OK so anyway what I'm going to be doing is making all of these signals orthogonal to each other. OK, so the transmitting waveform for this sequence of modulated signals is x of t, which is the sum of x of k times t minus kt. Mainly the same thing we were doing before. Except now I have also the problem that each of these waveforms, x of k of t, has to be some sum of orthonormal functions. So the problem becomes a little more difficult than what it was before. But in fact it's-- I mean this is just standard communication. Every wireless system in the world uses this kind of scheme. They don't use QAM or PAM. They use something much more like this.

OK, so now our problem is you want to detect a generic x from this sequence. OK, in other words, one of these x sub k in sequence, we want to be able to detect what signal was sent. We want to detect which hypothesis chose a signal which was then formed into a waveform, x of k of t. And if I can do this for one k, I can do it for all of them. So I want to solve the problem for one generic value of k. OK, how is this problem different from what I was looking at before? Before I was looking at the problem where we built a communication system, we tuned it all up, we sent one bit. We detected it, we tore it all down and we went home. Now what we're doing is we're building the communication system. We're tuning at all up. We're sending a sequence of bits. And then all I'm interested in at the moment is detecting the k'th of them. But if I find a way to detect the k'th of them, I can then use it for every k. OK?

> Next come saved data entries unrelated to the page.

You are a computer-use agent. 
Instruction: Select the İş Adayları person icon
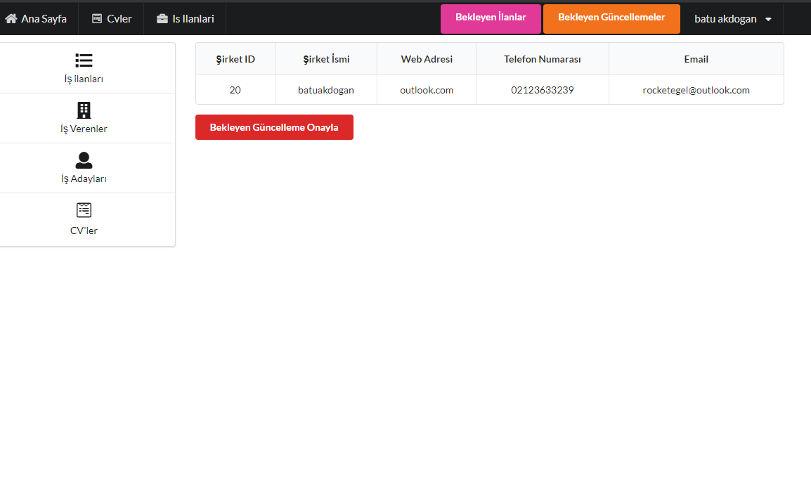[84, 160]
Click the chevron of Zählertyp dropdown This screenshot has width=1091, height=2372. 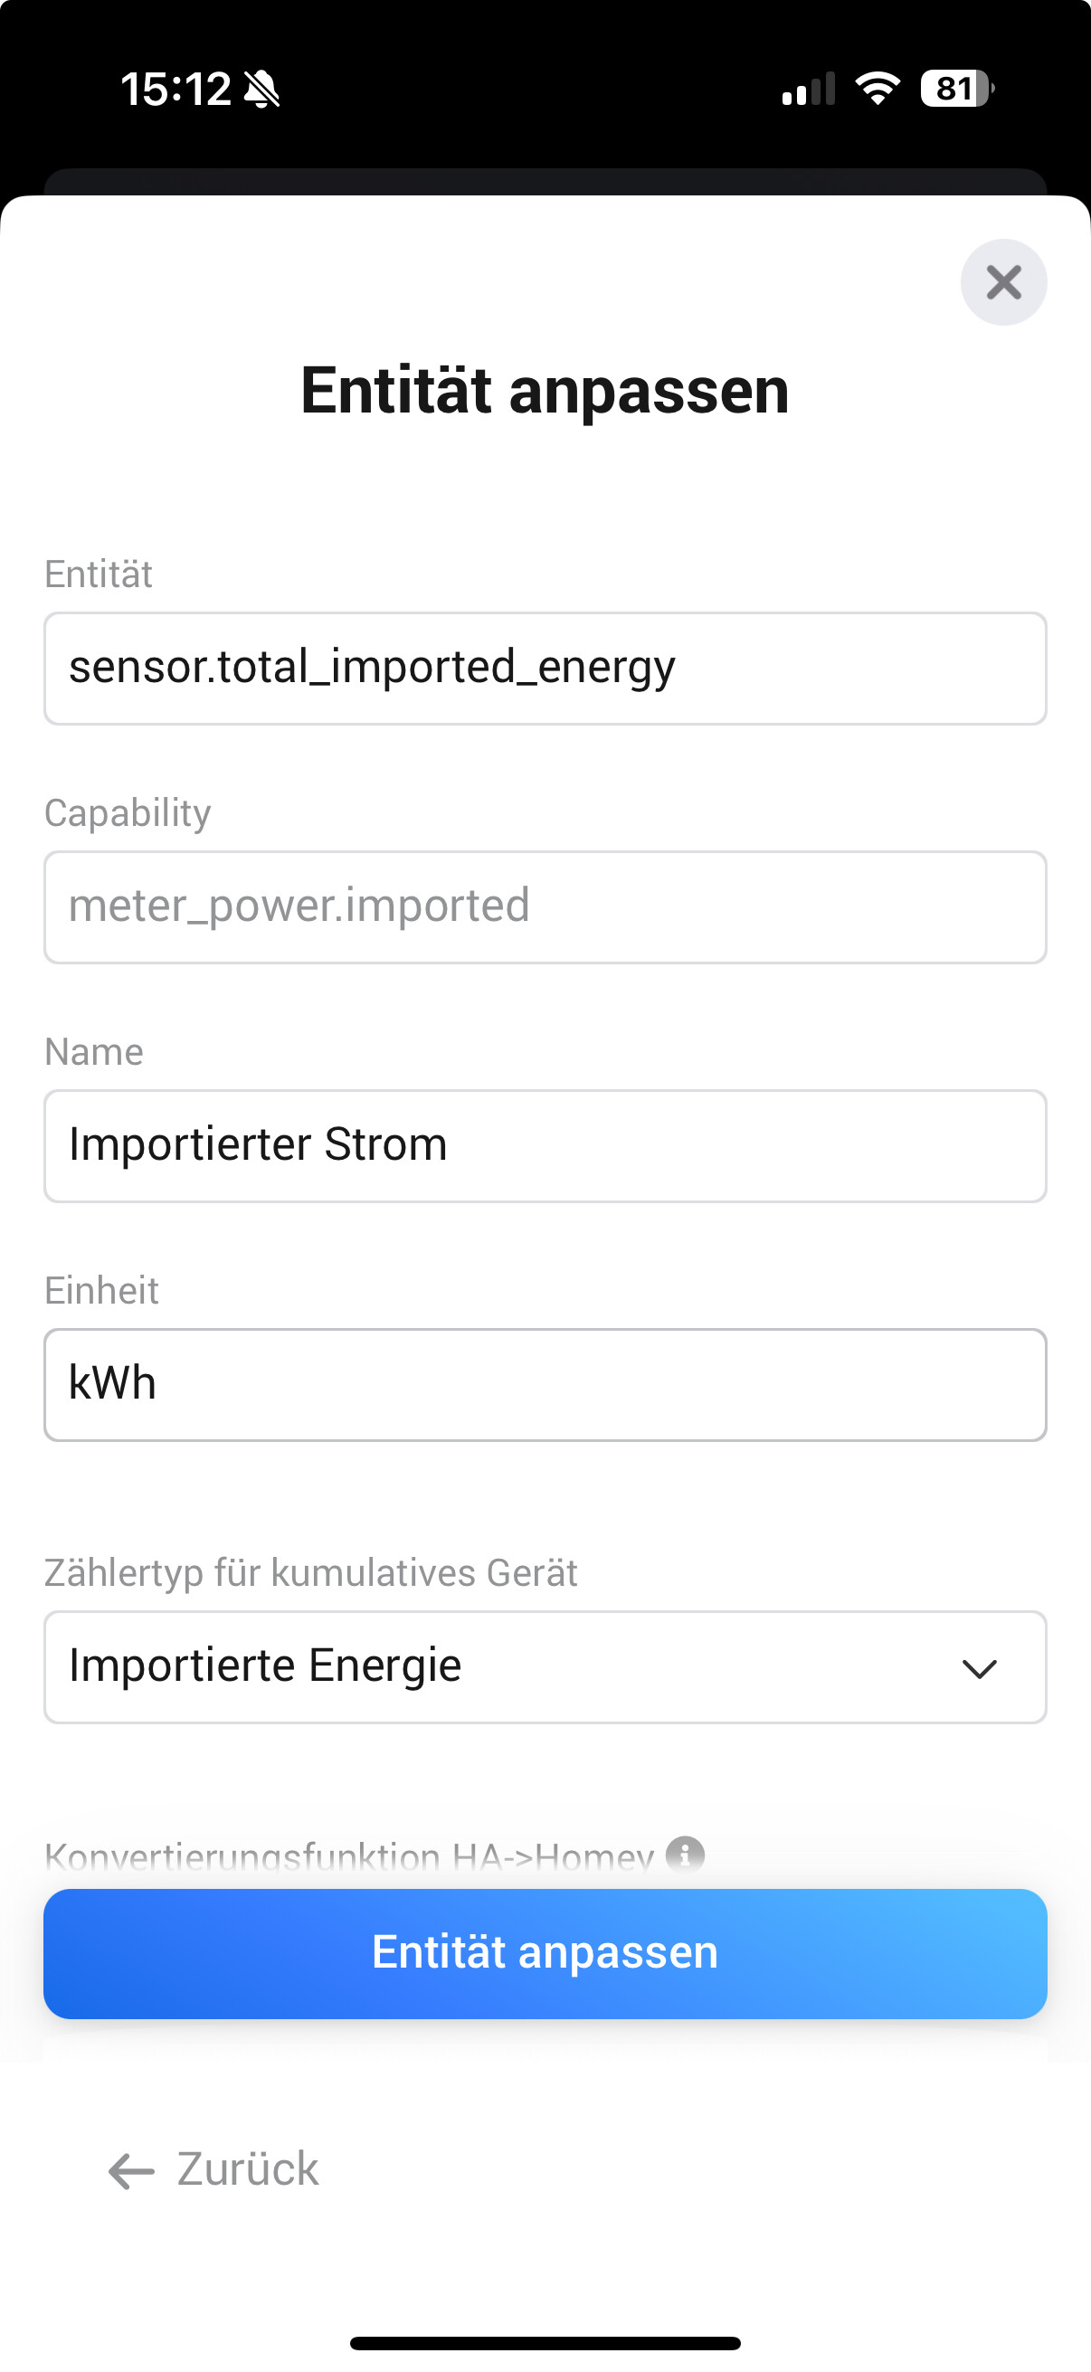point(979,1669)
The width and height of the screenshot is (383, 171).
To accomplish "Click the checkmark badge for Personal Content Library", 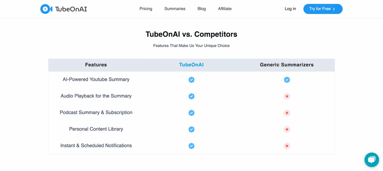I will tap(192, 129).
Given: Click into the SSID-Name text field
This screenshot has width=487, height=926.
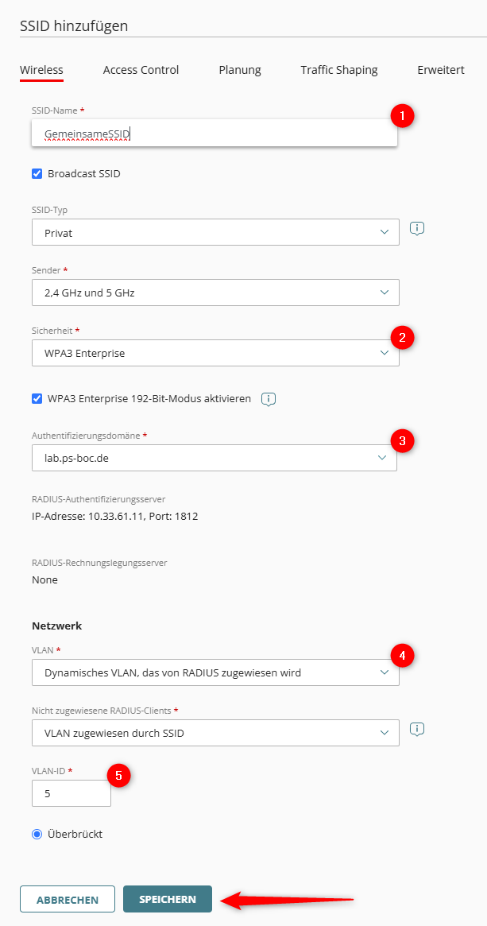Looking at the screenshot, I should point(215,134).
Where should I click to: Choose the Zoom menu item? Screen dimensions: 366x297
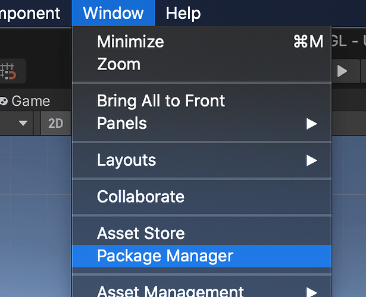[x=118, y=64]
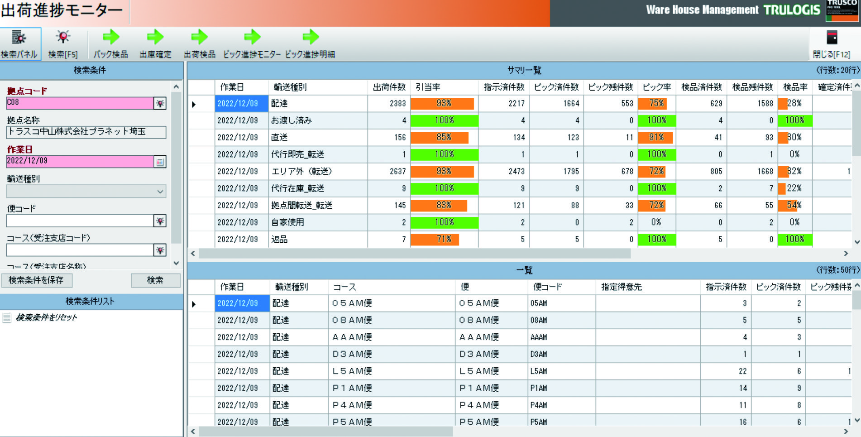Open the 作業日 calendar picker
The image size is (861, 437).
tap(160, 162)
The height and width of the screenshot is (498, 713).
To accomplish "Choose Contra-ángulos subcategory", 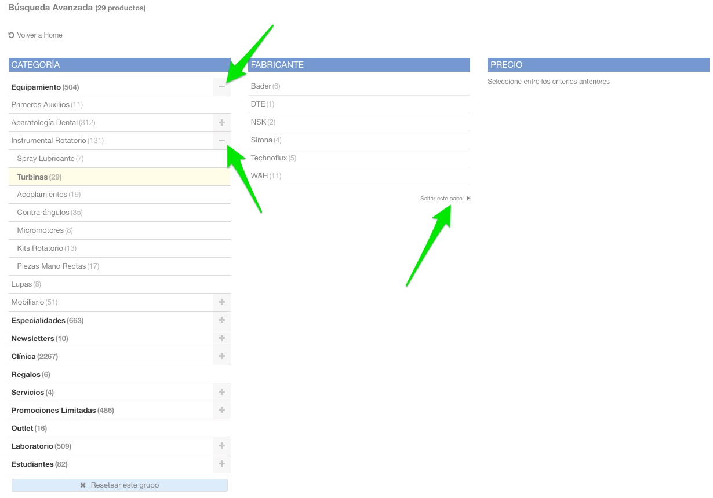I will (43, 213).
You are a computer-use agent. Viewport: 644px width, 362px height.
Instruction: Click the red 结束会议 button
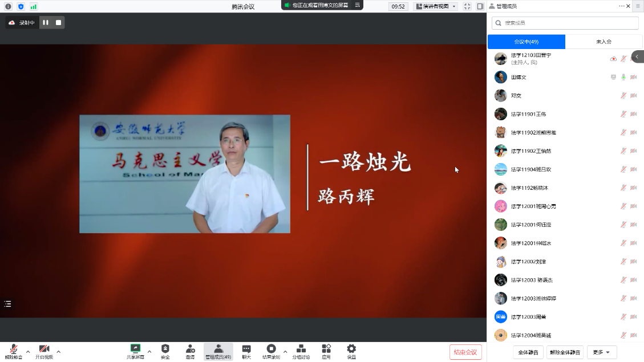(x=465, y=352)
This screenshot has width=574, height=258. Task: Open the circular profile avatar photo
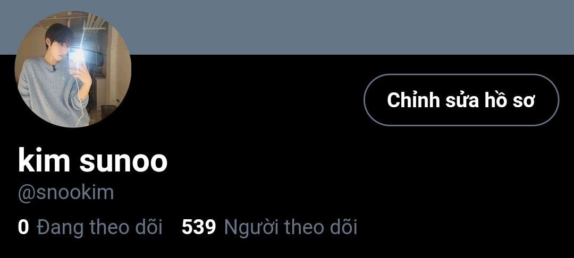(73, 69)
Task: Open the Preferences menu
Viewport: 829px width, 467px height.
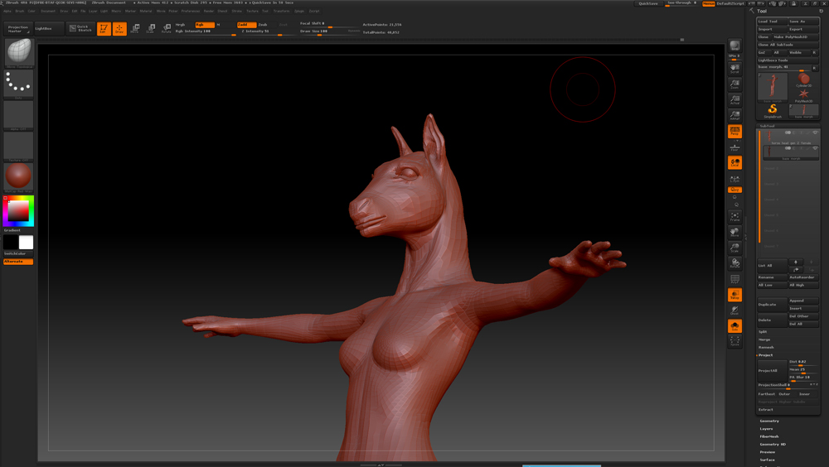Action: point(191,11)
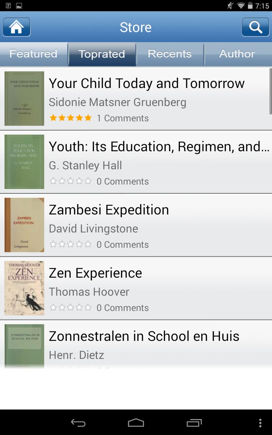The image size is (272, 435).
Task: Switch to the Featured tab
Action: 33,54
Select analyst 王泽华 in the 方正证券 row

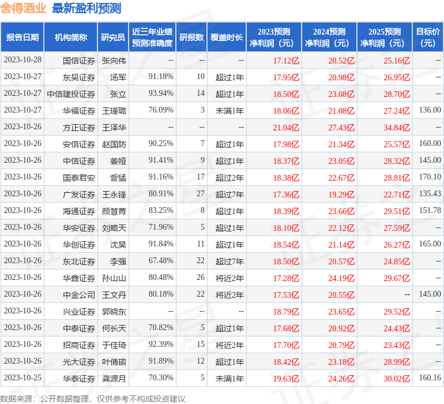[114, 127]
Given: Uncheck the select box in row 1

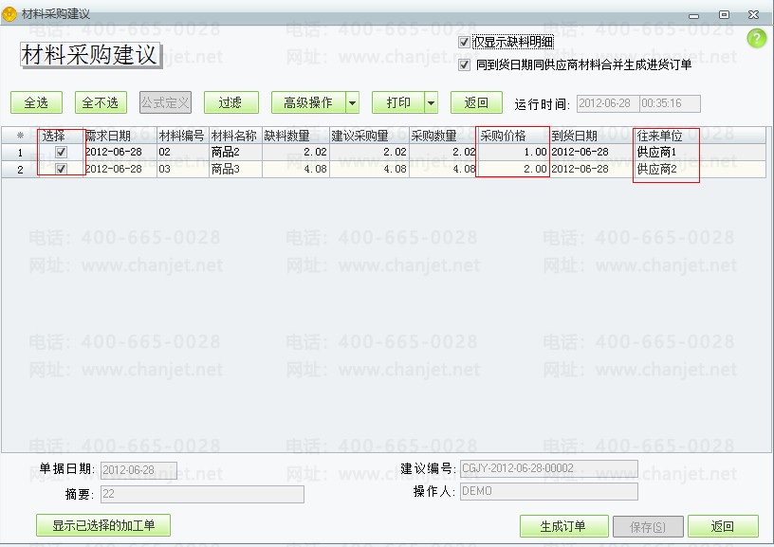Looking at the screenshot, I should pos(62,152).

So I'm going to build a detector which is going to detect, in some optimal way, each one of these signals that gets sent. OK? Is it clear how the problem is different? Mainly I have to deal with the fact that these other signals are floating around there. And that's my problem.

Ok, so the input to the channel is hypothesis H. That takes values one up the m. The symbol, m, is mapped into the signal, vector a sub m, it's modulated into x of t equals summation over j, a sub mj, phi j of t. OK, this waveform, now, is a function of which particular signal I'm sending. Which is a function of which particular hypothesis entered the encoder. The trouble with this material is all the complication comes in this awful notation, which you can't avoid. Because you're dealing with sequences, you're dealing with vectors, and you're dealing with wave forms all at the same time. What's going on, after you understand it, you'll say why was it so difficult to understand this? Because eventually when you see it, it becomes very, very simple And I understand why there's just too much stuff all going on at the same time.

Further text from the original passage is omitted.